“The fear of the Lord is clean and endures forever.”

February 22, 2021

Leviticus 19:1–2,11–18 | Matthew 25:31–46 | Psalm 19:7–14

The fear of the Lord is clean
and endures for ever;
the judgments of the Lord are true
and righteous altogether.

– Psalm 19:9

Here we are again. Another period of waiting and reflection before something wonderfully joyful. And like Advent, I find myself wanting to skip to the end – to go right to “the good part”.  Forty days of serious examination is this fun-fest we call Lent. I find myself envious of our Jewish sisters and brothers who do this in only one day on Yom Kippur. They even have the perfect expression for my sentiment, “oy vey!”.

But seriously, there is something beautiful about the cadence of our liturgical year – indeed about God’s steadfast commitment to us throughout history. There is a pattern here that reveals an unfailing love for us. A love beyond any deserving. We do a deep disservice to God and grieve the Holy Spirit when we just skip to “the good part”. When we skip the time of slavery in Egypt before being led to the promised land. The time of exile in Babylon before return to Israel. Indeed, humankind’s very exile from the Garden of Eden before ultimate reconciliation on the cross. Good Friday was like a fever breaking, a way forward for all of us for all time. Easter is meaningless without it.
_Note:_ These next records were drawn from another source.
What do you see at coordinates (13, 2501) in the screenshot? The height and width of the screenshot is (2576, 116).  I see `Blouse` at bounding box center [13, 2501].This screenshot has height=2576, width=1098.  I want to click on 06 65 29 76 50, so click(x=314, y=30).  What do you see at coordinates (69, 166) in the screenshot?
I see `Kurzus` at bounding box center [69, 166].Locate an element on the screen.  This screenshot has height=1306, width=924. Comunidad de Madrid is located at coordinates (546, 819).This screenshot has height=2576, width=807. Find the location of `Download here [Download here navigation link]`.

All these accounts all speak to the truths I find in my own heart. To the exile and abandonment I feel in my own experience. To the goodness, the holiness, that I am drawn to in my innermost being; that I constantly fall short of through my own effort. There is something about how we are made – how we are made in God’s very likeness and image – that draws us to righteousness, even while we pursue our own exiles of unfulfillment.

A passage from today’s reading from the Book of Psalms stood out to me. “The fear of the Lord is clean and endures forever.” How odd to describe fear as “clean”. Scary, debilitating, anxiety inducing maybe.  But clean? But then I examined (see that Lenten word there?) my understanding of fear. My negative feelings make sense if my fear is one of punishment by one who wishes me ill. And by one who can strip me of the control I have. But God has made it so clear so constantly that it is not my ill will that He desires. For goodness sake, was not death on a cross enough proof of this for me? And despite my having to relearn this on a daily basis, the control I have over my own life is in no way equal to God’s control over all of creation. I should not fear losing it — I just do not have such control to begin with.

So the “fear” the psalmist refers to must be more like “awe”. Then this passage begins to make sense.  When I stop trying to domesticate God and recognize Him for the unfathomable power that He is.  When I remember that the arc of history has been one of God trying to pull us back from the exiles of our own doing into a right relationship with Him — it does begin to make sense. There is a cleanness, a rightness, in putting it back into proper perspective.

Another passage from Psalms comes mind when I think of the fear of the Lord being clean, and as I look out my window this morning the new fallen snow. Psalm 51:7 says “Wash me and I shall be whiter than snow”.  What a beautiful image of “clean”. Brothers and sisters, we are fearfully and wonderfully made.  In God’s likeness, no less. Let us claim that inheritance, as fearfully awesome as it is. Let us humbly and gratefully accept that we are made clean in God’s sight and dwell not a minute longer in our own exile.